Berita Kota Medan
Masyarakat Dairi Geruduk Kantor Konsulat Jenderal Tiongkok, Mendesak Hentikan Proyek Pertambangan
Puluhan massa yang tergabung dalam Perhimpunan Bantuan Hukum dan Advokasi Rakyat Sumatera Utara (BAKUMSU) bersama perwakilan warga Dairi
Penulis: Abdan Syakuro |
TRIBUN-MEDAN.com, MEDAN - Puluhan massa yang tergabung dalam Perhimpunan Bantuan Hukum dan Advokasi Rakyat Sumatera Utara (BAKUMSU) bersama perwakilan warga Dairi menggelar aksi didepan Konsulat Jenderal (Konjen) Tiongkok Jalan Walikota Nomor 9, Kecamatan Medan Maimun, Kota Medan, Rabu (24/8/2022) siang.
Aksi ini sebagai bentuk solidaritas untuk warga Dairi dimana PT. Dairi Prima Mineral (DPM) berencana membangun tambang bawah tanah untuk mengekstraksi biji seng, timah dan perak secara komersil didaerah pegunungan Sumatera Utara, Indonesia.
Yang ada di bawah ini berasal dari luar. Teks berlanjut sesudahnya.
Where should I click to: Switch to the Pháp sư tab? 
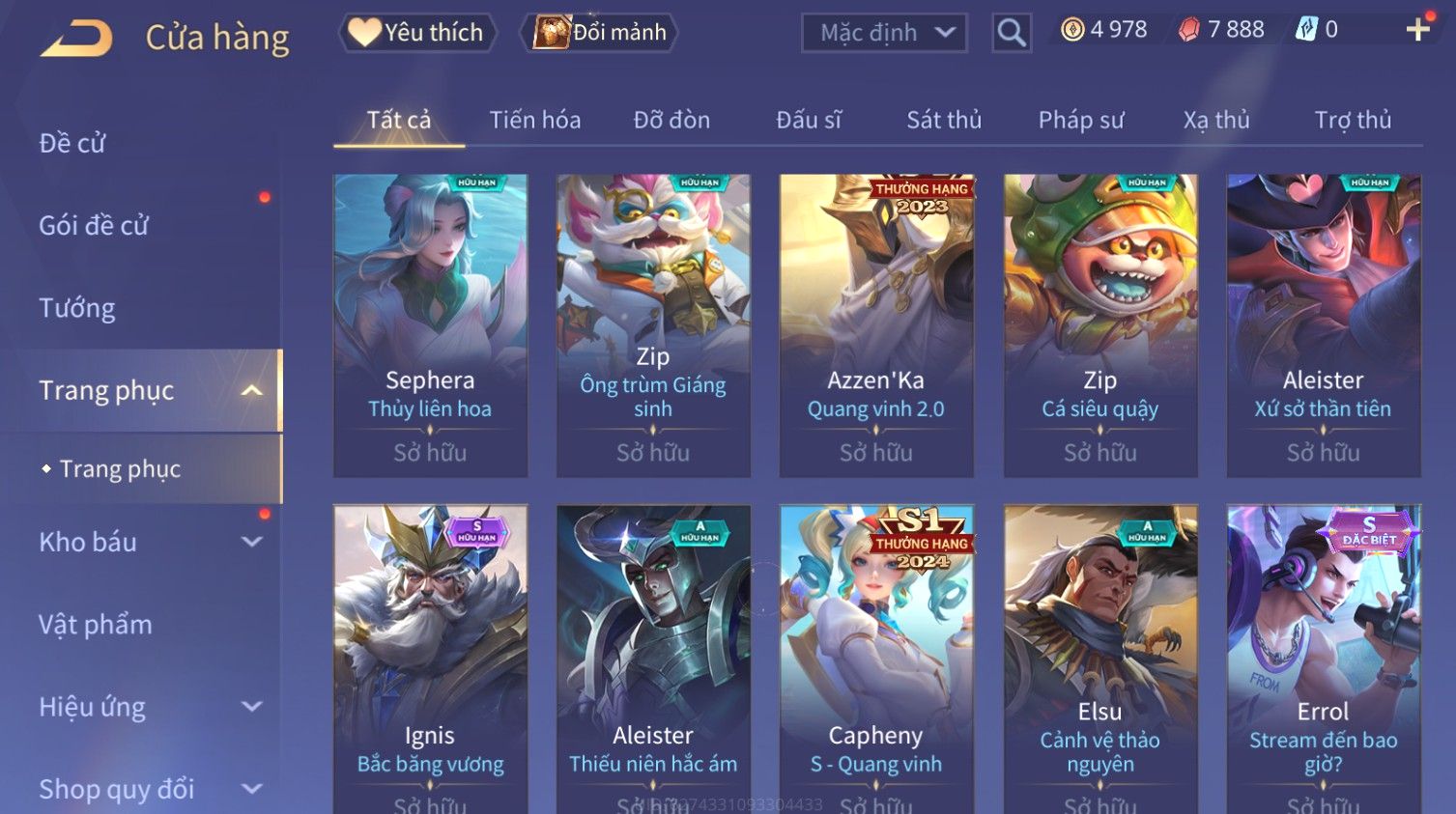coord(1081,120)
Seng akan menjadi fokus utama tambang mereka nantinya.
Aksi serentak ini dilakukan dibeberapa titik seperti di Konjen Tiongkok yang ada di Kota Medan, Kantor Kedutaan Besar Rakyat Tiongkok Jakarta, Kantor Kementerian Lingkungan Hidup dan Kehutanan (KLHK) Jakarta, Kantor Bupati dan DPRD Kabupaten Dairi.
Pengadilan Tata Usaha Negara (PTUN) Jakarta akhirnya memutuskan Sengketa Informasi Publik (SIP) antara Kementerian Energi dan Sumber Daya Mineral (Kementerian ESDM) Republik Indonesia (RI) dengan warga Dairi Sumatera Utara yang dilaksanakan secara Electronic Court (E-Court) pada Selasa (5/7/2022) lalu.
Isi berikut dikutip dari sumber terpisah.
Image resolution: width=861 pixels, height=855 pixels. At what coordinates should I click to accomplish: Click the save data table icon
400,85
Sebelumnya Komisi Informasi Pusat (KIP) dalam Putusan Nomor: 039/VIII/KIP-PS-A-/2019, Kamis (20/1/2022) lalu, telah mengabulkan sengketa informasi yang diajukan warga Dairi dan menyatakan bahwa salinan copy SK Kontrak Karya Hasil Renegosiasi Terbaru 2017 Pertambangan PT. Dairi Prima Mineral (DPM) dan salinan copy SK Kontrak Karya Nomor: 272.K/30/D/DJB/2018 Status Operasi Produksi Terbaru Pertambangan PT. Pertambangan, PT. Dairi Prima Mineral (DPM) merupakan dokumen terbuka.
Koordinator Studi dan Advokasi Bakumsu Juniaty Aritonang menuturkan kedatangan mereka bersama dengan perwakilan warga Dairi ke Konjen Tiongkok ingin menyampaikan hasil laporan Compliance Advisor Ombudsman (CAO) terkait dengan laporan yang sudah dilayangkan warga Dairi sejak tahun 2019.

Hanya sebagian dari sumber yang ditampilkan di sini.